Additional findings from Biogen’s Phase II LILAC study, announced today, show the company’s lupus drug candidate BIIB059 is superior to placebo for reducing joint disease activity in patients with systemic lupus erythematosus.
Lupus drug candidate BIIB059 showing promising results in recent trials.
Additional findings from Biogen’s Phase II LILAC study, announced today, show the biotech company’s lupus drug candidate BIIB059 is superior to placebo for reducing joint disease activity in patients with systemic lupus erythematosus (SLE). These new findings add to Biogen’s initial positive LILAC findings announced nearly a year ago.
BIIB059 is a humanized IgG1 monoclonal antibody targeting blood dendritic cell antigen 2, a receptor exclusively expressed on a human immune cell subset dubbed Plasmacytoid Dendritic Cells. The receptor may reduce inflammatory cytokine production from these immune cells.
The two-part Phase II LILAC study of BIIB059 enrolled 264 patients with SLE (part A) and active cutaneous lupus erythematosus (part B). Participants were randomly assigned to either BIIB059 or placebo. In the SLE part of the study, a total of 132 patients with SLE were enrolled. Participants in this part of the study received subcutaneous injections of BIIB059 450 mg once every four weeks with an additional dose at week two.
The SLE part of the study met its primary endpoint of reducing joint disease activity, as demonstrated by a significant change from baseline to week 24 in total active joint count in the BIIB059 arm compared with the placebo group (p=0.037). Total active joint count is defined as the total number of swollen or tender joints, a common symptom of SLE that greatly impacts patients’ quality of life.
Additionally, the study’s part A met its secondary endpoint for an overall reduction in disease activity, as measured by the SLE Responder Index-4. Participants assigned to BIIB059 had a significantly greater response compared with those who received placebo (56.77% vs. 30.42%, respectively; p=0.004).
“These latest data highlight the potential of BIIB059 to impact disease activity and, together with the earlier cutaneous lupus erythematosus findings, reflect Biogen’s commitment to drive therapeutic innovation for lupus patients who have limited treatment options,” stated Nathalie Franchimont, M.D., Ph.D., Biogen’s Vice President and Head of the Multiple Sclerosis and Immunology Development Unit.
The new findings from Biogen’s Phase II LILAC trial will be discussed at the upcoming American College of Rheumatology’s ACR Convergence 2020, which is being held as a virtual event starting November 5 through 9, 2020.
BIIB059 represents the tip of the iceberg of the drug development news coming from Biogen this week.
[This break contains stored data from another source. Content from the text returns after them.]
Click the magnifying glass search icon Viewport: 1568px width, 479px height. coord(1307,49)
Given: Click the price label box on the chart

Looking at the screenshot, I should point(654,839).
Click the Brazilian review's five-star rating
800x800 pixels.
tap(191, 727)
Just yesterday, the U.S. Food and Drug Administration recused Mayo Clinic neurologist Dr. David Knopman from an 11-person advisory committee reviewing the Cambridge, MA-based biotech’s investigational Alzheimer’s disease (AD) drug aducanumab. The agency cited conflict of interest as a reason for barring the member from the review panel.
Dr. Knopman has frequently criticized the drug, including in a recent paper published in Alzheimer’s & Dementia. In the paper, he wrote that the efficacy of aducanumab as a treatment for AD-related cognitive dysfunction “cannot be proven by clinical trials with divergent outcomes.”
The FDA is currently tasked with deciding whether or not to approve the AD drug; the decision is set to be made in March 2021. Aducanumab could be the first FDA-approved antibody drug to treat an underlying cause of dementia. Biogen says the therapy removes harmful plaques from the brain, one of the key drivers for AD. One major study showed that the drug significantly slowed functional and cognitive decline, but another trial showed aducanumab only provided benefit for patients given a high dose for at least 10 months.
Last year, Biogen ended a pivotal trial of the drug after an early analysis showed it did not offer a benefit. Only months later did Biogen reverse its line of thought by announcing it had started to seek FDA approval for the AD therapy. Also in late October, the European Medicines Agency accepted Biogen’s marketing authorization application for aducanumab for the treatment of AD. And just two months prior, the FDA accepted Biogen’s biologics license application for the drug with priority review.